The study prompts clear next steps. Laboratory work should test whether picloram or its breakdown products alter colorectal epithelial cells in ways that promote tumour initiation or progression. Animal models could examine dose–response relationships and identify mechanisms. Human studies are also needed. Prospective cohorts with detailed exposure assessment and stored biospecimens could validate whether pre-diagnostic methylation changes tied to picloram predict future cancer risk.
“For now, widely accepted measures remain vital, awareness of symptoms, prompt medical evaluation for concerning signs such as rectal bleeding or unexplained weight loss, and adherence to age-based screening guidelines where applicable”
Geospatial analyses that incorporate finer-scale exposure measures, such as proximity to treated fields or biomonitoring data, would strengthen causal inference. Finally, regulatory reviews could reassess safety data for picloram in light of new mechanistic and epidemiological evidence.
Beyond picloram, the study reinforces a broader public-health message. Lifestyle choices matter. The molecular traces of smoking and poor diet in early-onset tumours align with decades of epidemiology linking these behaviours to colorectal cancer.
Interventions that promote healthy eating, reduce processed-meat intake, increase fibre consumption, and eliminate tobacco use remain cornerstone prevention strategies.
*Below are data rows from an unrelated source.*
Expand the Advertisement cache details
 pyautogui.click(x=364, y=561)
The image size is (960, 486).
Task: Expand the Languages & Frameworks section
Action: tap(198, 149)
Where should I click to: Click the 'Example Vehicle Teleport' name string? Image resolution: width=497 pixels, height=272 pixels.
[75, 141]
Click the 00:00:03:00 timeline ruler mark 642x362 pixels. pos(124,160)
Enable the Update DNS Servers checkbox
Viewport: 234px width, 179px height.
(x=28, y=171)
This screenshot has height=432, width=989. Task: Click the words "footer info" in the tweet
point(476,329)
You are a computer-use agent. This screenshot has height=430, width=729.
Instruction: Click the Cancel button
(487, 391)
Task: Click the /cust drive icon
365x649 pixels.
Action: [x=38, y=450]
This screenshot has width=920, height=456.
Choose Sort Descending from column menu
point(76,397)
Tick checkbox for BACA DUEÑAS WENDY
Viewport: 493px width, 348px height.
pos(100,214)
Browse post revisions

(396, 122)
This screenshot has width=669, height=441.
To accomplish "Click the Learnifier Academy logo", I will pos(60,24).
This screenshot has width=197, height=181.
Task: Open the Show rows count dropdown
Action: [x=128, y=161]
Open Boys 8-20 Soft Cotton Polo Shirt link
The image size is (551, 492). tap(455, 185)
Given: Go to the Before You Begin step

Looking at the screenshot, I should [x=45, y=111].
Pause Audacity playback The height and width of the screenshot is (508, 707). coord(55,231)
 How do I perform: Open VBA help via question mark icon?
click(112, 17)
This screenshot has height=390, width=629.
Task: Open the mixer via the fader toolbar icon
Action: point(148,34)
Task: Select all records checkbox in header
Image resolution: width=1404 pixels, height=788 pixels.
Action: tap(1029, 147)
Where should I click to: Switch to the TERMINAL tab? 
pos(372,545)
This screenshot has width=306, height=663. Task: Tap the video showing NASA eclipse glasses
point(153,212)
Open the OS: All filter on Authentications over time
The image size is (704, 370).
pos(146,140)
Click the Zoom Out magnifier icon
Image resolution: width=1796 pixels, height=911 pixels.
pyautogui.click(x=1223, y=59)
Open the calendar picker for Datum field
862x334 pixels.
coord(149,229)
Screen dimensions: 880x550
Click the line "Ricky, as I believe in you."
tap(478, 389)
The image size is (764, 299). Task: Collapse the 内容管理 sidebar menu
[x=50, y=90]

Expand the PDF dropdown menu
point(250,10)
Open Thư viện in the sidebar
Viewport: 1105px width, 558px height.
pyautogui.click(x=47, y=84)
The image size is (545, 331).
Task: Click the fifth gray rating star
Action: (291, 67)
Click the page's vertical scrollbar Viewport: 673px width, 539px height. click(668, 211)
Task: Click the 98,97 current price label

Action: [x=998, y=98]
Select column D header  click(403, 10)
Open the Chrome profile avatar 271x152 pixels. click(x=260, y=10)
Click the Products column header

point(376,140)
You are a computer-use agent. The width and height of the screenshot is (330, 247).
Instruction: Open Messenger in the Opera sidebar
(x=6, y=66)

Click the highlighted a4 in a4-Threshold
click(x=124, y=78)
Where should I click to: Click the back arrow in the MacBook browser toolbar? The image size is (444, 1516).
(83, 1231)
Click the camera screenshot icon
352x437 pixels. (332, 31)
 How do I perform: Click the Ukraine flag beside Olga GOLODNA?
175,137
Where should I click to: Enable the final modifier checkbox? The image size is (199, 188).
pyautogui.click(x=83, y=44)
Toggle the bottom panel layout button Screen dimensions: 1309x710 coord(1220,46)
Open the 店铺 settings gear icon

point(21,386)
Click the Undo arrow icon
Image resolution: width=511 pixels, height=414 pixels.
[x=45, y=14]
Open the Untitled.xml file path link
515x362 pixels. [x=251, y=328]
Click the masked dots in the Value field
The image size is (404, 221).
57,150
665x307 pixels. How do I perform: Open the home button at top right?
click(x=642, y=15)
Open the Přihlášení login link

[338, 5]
For policymakers, the findings add impetus to actions that reduce harmful environmental exposures where feasible, and to strengthen surveillance of emerging cancer trends.
The study also carries implications for clinical practice and screening policy. If environmental exposures create distinct molecular subtypes, clinicians might in the future personalise risk stratification based on an individual’s epigenetic exposure profile.
That could refine decisions about when to start screening in people under 50 or which screening modalities to favour. For now, widely accepted measures remain vital, awareness of symptoms, prompt medical evaluation for concerning signs such as rectal bleeding or unexplained weight loss, and adherence to age-based screening guidelines where applicable.
Communication about the findings should avoid alarmism while taking concerns seriously. An association is not a verdict of causation. Individuals exposed to picloram should not assume imminent danger, but they should press for more robust research and stronger protections if future studies corroborate the risk.
Agricultural workers and communities near treated land might benefit from improved protective measures, better monitoring, and, where warranted, regulatory review of application practices.
This study is a call to action on multiple fronts. Scientists should pursue mechanistic confirmation of suspected environmental hazards. Public-health agencies should monitor young-onset cancer trends closely and consider environmental determinants alongside lifestyle and screening policies.
Clinicians should maintain a high index of suspicion for colorectal cancer in younger patients with relevant symptoms and continue to advocate for modifiable-risk reduction. Regulators should be prepared to review pesticide effects in light of new evidence.
One clear takeaway for the public, established risks remain relevant. Smoking cessation and improved dietary patterns are likely to reduce colorectal cancer risk at any age. Those remain the simplest, most evidence-based steps individuals can take today. The discovery of a novel association with an herbicide underscores the need for vigilance beyond personal behaviour. It highlights how the places we live and the products we use can shape cancer risk in ways that are only now becoming apparent.
Science moves in steps. This work does not deliver definitive answers. It points. It signals where more rigorous tests must follow. Those tests will determine whether a widely used herbicide really plays a role in early-onset colorectal cancer, and whether policy changes are needed to protect public health.
Meanwhile, the study illuminates the hidden history of exposures that may be shaping the modern cancer landscape.